В принципе, их отпуск складывался намного лучше, чем опасалась Инга. Вместо того чтобы сидеть в переполненном кемпинге, они нашли сказочное место вдали от толпы людей и при этом наслаждались видом скал и моря, более красивым, чем на открытках. Инга была уверена, что могла бы пробраться через скалы вниз, в бухту, и купаться там, если б ей не мешали пораненные ноги. Почти несбыточная мечта – в июле найти на Средиземном море такое местечко.
«Еще два-три дня, – оптимистично подумала она, – и все заживет. Я буду носиться здесь, как маленький олененок. Меня ждет огромное удовольствие!»
Она стояла на деревянном причальном мостике посреди мерцающих солнечных лучей и наблюдала за Мариусом и Максимилианом, которые готовили к старту «Либель».
Кемпер привез их обоих в порт, а теперь даже еще и помогал им с яхтой.
В прошлую ночь бесновался мистраль, этот дикий, овеянный легендами шторм, который с грохотом проносится вниз по долине Лё-Рон и с бушующей силой бросается в море. Инга волновалась за палатку, которую ветер снова и снова грозился вырвать из креплений, но они с Мариусом находились под прикрытием деревьев и сохранили свою крышу над головой. А теперь, утром, стояла полнейшая тишина; небо было высоким, голубым и неподвижным, а воздух сделался немного более прохладным и будоражающе ясным. Казалось, что весь мир очистился.
«Как трогательно заботится о нас Максимилиан!» – подумала Инга. Но тут же, следуя некоему инстинкту, предположила, что, через свою заботу о молодой незнакомой парочке, он также пытался стать ближе к Ребекке.
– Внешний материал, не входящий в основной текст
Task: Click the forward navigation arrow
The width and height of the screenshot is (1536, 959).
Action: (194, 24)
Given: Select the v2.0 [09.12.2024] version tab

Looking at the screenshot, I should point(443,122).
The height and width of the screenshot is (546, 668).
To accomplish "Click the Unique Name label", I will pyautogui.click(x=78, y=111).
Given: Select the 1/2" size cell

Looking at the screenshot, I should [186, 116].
Мариус и Инга давали ему возможность ежедневно приезжать наверх, в ее уединенное местечко, при этом заглянув в дверь к своей давней подруге. Иначе ему это никак не удалось бы – Инга явственно чувствовала это, – поскольку Ребекка полностью уединилась в своем доме. Возможно, уже ни один человек не сможет войти с ней в контакт…
Волосы все время падали Инге на лицо; в конце концов она достала из кармана брюк резинку для волос и завязала сзади хвосик. Мариус как раз занимался навигатором, который он за день до этого прикрепил к тонкому проводу, натянутому между носовой частью лодки и мачтой.
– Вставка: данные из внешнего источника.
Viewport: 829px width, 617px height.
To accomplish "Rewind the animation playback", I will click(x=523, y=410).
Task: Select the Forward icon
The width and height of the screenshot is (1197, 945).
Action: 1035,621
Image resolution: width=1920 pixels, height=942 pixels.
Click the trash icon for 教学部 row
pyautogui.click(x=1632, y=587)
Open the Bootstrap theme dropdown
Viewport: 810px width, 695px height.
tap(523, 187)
– Вы действительно знаете толк в этом деле, – одобрительно произнес Максимилиан. – Вы просто играючи справляетесь со всем. Хотя судно для вас совсем чужое.
– Я же уже говорил вам, что с детства все свои каникулы проводил на парусниках, – ответил Мариус, не отвлекаясь от своей работы.
Кемпер сложил большой парус на мачте и крепко обвязал его.
– Так, – сказал он, – а теперь нам нужно посмотреть, как там наш двигатель. Судно уже долго стояло на месте. Я надеюсь, что аккумулятор не сел… – Он взглянул на Ингу. – А вы? Вы такой же профессионал в данной области?